“As the race for who will be the next mayor takes shape, the city lies at the intersection of vast private wealth and public squalor. We need to hear who among the candidates has a new vision and narrative for our city’s future.”
New York City Hall. The next mayor’s term will start Jan. 1, 2026. (Benjamin Kanter/Mayoral Photo Office)
It was only five years ago, as COVID raged across New York City, that there was a glimmer of a new sense of community taking hold. Mutual aid groups sprang up in neighborhoods throughout the five boroughs. Many New Yorkers took part in a daily ritual of clanging pots to acknowledge the sacrifices of essential workers. But this spirit of community quickly faded; it was not just ephemeral but chimerical.
Maybe it should not have been a surprise.
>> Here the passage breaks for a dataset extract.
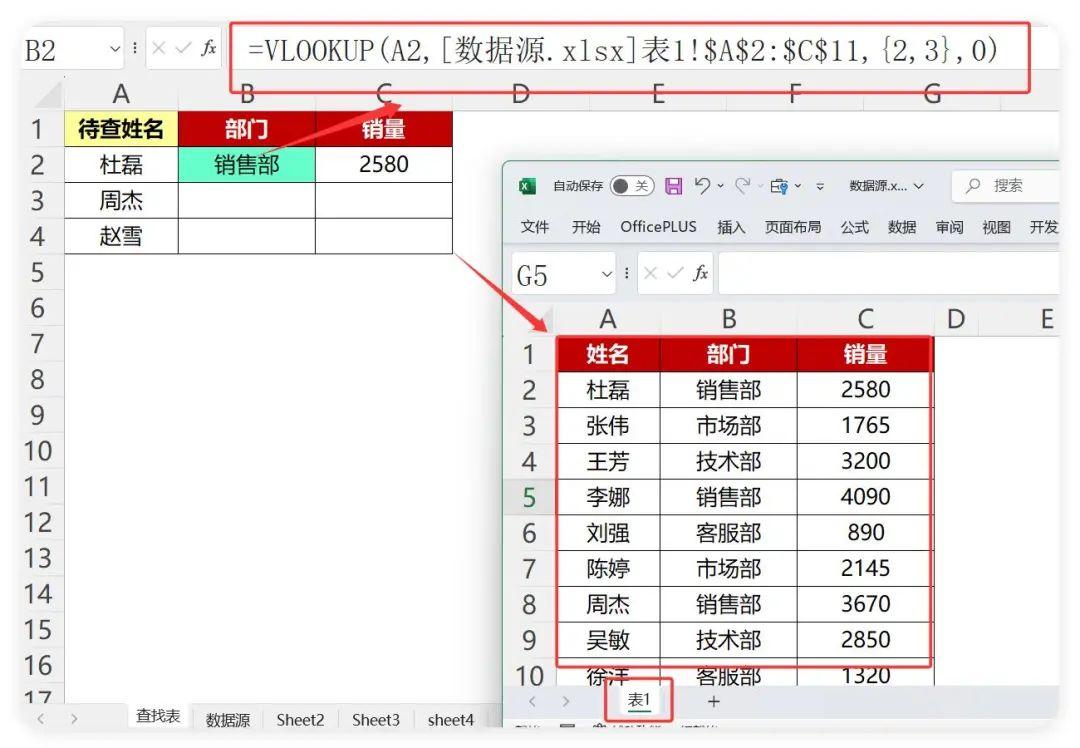Open the 文件 menu
This screenshot has height=748, width=1080.
tap(535, 227)
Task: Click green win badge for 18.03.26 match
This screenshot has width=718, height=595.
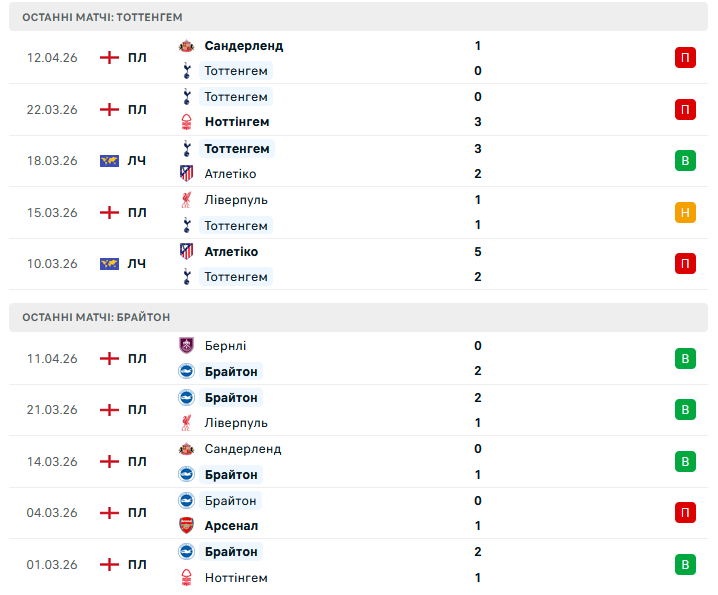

As Adam Gopnik wrote in The New Yorker in May 2020, “Far from making us revise our fundamentals and reform our thoughts, major historical crisis, almost inevitably reinforce our previous beliefs and make us entrench deeper into our dogma.”
COVID affirmed the grip of self over community in our civic culture. In the wake of the pandemic, private wealth exploded and economic inequality grew. There are now 123 billionaires and 818 centimillionaires in our city, yet the rest of New York has struggled and experienced loss, hardship and financial insecurity. More than 2 million New Yorkers, including 420,000 children, are living in poverty and struggle to afford such basic necessities as food and housing. Of the more than 4.2 million residents who are employed, more than half earn less than $30,000. COVID affirmed and hardened our city’s already coarse culture and brought brutal economic harm. Today our city is grounded in exploitation.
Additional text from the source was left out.